U.S and Europe same-store road transportation fuel volumes growth was solid at 6.2% and 2.9%, respectively. In Canada, same-store road transportation fuel volumes decreased by 0.5%.

Road transportation fuel gross margin was 19.90 cents per gallon in the United States, 8.69 cents (U.S.) per liter in Europe and of 6.29 cents (Canadian) per liter in Canada.

"This quarter has been strong on many fronts. Our teams continue to deliver a great customer experience amidst a lot of competition, resulting in solid growth in merchandise and services gross profits and in fuel volumes,” said Brian Hannasch, president and CEO.

Highlights of the quarter, according to Hannasch, included:

  1. Global Circle K rebranding initiative. “Our new global Circle K brand has begun changing the convenience landscape in the southeastern U.S., where we are on track to reimage over 400 stores before the end of the fiscal year. I have seen first-hand that our new global brand not only fuels enthusiasm among our employees but also among our customers, who are congratulating our teams when they visit our rebranded sites.

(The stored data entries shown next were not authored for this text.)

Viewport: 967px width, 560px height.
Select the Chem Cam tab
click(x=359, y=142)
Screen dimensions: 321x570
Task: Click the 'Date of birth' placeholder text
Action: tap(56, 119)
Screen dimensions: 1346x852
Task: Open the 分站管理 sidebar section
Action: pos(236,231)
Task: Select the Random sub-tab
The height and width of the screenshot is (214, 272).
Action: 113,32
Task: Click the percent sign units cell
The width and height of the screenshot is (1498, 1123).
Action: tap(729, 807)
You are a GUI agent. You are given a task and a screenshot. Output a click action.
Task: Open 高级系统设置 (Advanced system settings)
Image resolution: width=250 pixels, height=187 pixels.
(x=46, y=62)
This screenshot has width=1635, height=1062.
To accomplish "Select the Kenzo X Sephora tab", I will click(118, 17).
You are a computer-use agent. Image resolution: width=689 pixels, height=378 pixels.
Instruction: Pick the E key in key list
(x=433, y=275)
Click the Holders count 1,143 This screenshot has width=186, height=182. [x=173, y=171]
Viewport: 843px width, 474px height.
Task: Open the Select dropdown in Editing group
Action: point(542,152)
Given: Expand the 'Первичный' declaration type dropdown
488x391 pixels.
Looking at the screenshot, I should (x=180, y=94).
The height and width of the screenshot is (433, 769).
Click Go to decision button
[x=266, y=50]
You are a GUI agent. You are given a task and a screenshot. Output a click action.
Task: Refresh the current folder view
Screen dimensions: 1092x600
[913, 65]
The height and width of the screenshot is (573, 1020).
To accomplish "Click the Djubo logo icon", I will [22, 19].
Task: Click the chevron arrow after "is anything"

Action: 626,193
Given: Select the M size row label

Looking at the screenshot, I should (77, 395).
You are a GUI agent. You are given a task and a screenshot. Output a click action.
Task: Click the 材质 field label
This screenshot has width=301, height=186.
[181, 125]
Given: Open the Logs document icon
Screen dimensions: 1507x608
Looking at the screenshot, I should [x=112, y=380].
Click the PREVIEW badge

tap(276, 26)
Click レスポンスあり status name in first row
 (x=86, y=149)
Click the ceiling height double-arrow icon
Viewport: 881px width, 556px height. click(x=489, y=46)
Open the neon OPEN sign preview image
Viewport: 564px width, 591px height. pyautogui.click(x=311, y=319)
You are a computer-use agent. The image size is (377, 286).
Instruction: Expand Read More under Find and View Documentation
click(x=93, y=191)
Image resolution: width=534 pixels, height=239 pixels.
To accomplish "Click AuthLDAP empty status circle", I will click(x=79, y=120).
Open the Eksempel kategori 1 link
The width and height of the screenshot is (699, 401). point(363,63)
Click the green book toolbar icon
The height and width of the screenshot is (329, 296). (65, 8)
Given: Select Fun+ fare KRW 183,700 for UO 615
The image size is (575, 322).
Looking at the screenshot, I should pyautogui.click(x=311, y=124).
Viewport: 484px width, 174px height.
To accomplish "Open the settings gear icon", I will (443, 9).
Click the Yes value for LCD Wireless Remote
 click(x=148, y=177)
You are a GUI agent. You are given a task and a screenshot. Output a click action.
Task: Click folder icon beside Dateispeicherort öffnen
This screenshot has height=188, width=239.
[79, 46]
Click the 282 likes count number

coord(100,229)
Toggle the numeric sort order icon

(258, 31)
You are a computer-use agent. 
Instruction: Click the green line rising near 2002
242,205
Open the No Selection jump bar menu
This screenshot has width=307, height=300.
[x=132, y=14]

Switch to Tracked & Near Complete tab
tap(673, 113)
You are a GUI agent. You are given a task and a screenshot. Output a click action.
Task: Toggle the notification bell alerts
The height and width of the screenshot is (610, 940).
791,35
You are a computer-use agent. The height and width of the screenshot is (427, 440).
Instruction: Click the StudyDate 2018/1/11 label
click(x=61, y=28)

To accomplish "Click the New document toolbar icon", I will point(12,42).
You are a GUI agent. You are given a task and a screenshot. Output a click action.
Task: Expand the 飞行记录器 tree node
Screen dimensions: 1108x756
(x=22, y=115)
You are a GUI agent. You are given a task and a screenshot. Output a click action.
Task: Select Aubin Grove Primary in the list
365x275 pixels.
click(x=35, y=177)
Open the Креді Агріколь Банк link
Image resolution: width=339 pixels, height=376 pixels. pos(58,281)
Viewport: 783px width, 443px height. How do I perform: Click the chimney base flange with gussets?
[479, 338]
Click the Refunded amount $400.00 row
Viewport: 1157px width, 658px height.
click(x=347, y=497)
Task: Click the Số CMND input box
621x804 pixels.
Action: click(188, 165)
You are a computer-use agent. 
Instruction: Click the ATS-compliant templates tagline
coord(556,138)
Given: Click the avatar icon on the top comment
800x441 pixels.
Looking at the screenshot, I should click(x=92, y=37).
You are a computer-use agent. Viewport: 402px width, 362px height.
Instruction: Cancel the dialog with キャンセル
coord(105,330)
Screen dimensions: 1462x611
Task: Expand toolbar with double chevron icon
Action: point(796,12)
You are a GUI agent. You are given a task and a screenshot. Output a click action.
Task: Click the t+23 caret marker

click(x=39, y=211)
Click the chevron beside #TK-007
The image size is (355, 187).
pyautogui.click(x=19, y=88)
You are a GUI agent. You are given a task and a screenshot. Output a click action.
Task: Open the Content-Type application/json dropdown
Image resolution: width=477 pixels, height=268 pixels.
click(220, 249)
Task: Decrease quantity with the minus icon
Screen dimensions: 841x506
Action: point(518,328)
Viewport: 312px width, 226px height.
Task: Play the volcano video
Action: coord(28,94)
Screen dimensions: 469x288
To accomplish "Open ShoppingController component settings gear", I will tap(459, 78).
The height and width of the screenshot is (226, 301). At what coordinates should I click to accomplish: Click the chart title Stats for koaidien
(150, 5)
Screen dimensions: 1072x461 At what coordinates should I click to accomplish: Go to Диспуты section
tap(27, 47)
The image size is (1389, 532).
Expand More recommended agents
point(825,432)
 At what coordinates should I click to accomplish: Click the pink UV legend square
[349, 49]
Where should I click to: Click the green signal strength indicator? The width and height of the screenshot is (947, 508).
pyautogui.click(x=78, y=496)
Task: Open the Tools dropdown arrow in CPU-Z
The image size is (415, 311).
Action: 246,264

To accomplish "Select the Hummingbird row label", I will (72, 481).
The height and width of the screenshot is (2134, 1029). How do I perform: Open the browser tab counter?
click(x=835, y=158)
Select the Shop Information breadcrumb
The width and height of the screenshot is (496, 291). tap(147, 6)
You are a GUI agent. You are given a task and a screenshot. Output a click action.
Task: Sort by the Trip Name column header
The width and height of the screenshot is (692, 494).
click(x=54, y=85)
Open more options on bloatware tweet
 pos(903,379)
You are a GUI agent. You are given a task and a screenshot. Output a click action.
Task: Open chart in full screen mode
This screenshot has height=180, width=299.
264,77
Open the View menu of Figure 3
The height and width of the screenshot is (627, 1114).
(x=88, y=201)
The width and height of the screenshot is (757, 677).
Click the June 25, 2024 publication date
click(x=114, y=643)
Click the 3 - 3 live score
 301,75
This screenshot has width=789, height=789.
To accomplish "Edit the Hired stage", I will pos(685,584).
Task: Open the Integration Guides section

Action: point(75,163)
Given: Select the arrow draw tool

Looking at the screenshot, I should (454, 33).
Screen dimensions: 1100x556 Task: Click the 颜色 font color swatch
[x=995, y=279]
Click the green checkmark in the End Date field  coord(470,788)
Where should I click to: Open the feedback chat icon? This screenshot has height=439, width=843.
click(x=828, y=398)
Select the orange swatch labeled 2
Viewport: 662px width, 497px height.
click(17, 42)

In Europe, where we are changing from the established Statoil brand to Circle K, our two pilot stores in Norway are already generating very encouraging responses from customers."
  2. Pantry integration and fuel brand review. "Back in the southeastern U.S., our integration of The Pantry continues to deliver very positive results and our review of fuel partners and agreements in this region is now complete. As a result, we are changing the fuel branding on more than 1,000 of our stores.”
  3. Pantry synergies. “We are actively working on realizing identified cost reductions opportunities in connection with The Pantry acquisition in addition to realizing available synergies through growth of in-store sales and fuel volumes in this geographic area, improving our operations, sharing our business awareness and each company's best practices, and optimizing supply conditions.”
  4. Topaz, Esso acquisitions. “After the end of the quarter, we have welcomed approximately 2,000 new colleagues and 444 stores to the Couche-Tard family with the closure of the purchase of Topaz on Feb. 1. Furthermore, just last week, we announced our intent to further expand in Canada significantly. We have reached an agreement with Imperial Oil for the acquisition of 279 of their Esso-branded sites in Ontario and Quebec. Conditional to its approval by the regulatory authorities, this acquisition would allow us to expand our network and reach more customers in Canada than ever before."
  5. Other acquisitions and construction. “We acquired six company-operated stores through distinct transactions, which brings the total to 16 stores since the beginning of fiscal 2016. During the third quarter of fiscal 2016, we completed the construction, relocation or reconstruction of 32 stores, which brings the total to 60 stores since the beginning of fiscal 2016. As of Jan. 31, 2016, 38 stores were under construction and should open in the upcoming quarters.”

Laval, Quebec-based Couche-Tard's network includes approximately 8,300 convenience stores throughout North America, including 6,579 stores offering fuel. Its North American network consists of 15 business units, including 11 in the United States covering 41 states and four in Canada covering all 10 provinces.

In Europe, Couche-Tard operates a broad retail network across Scandinavia (Norway, Sweden and Denmark), Poland, the Baltics (Estonia, Latvia and Lithuania) and Russia. It includes approximately 2,200 stores, the majority of which offer fuel and convenience-store products, while the others are unmanned automated gas stations that offer fuel only.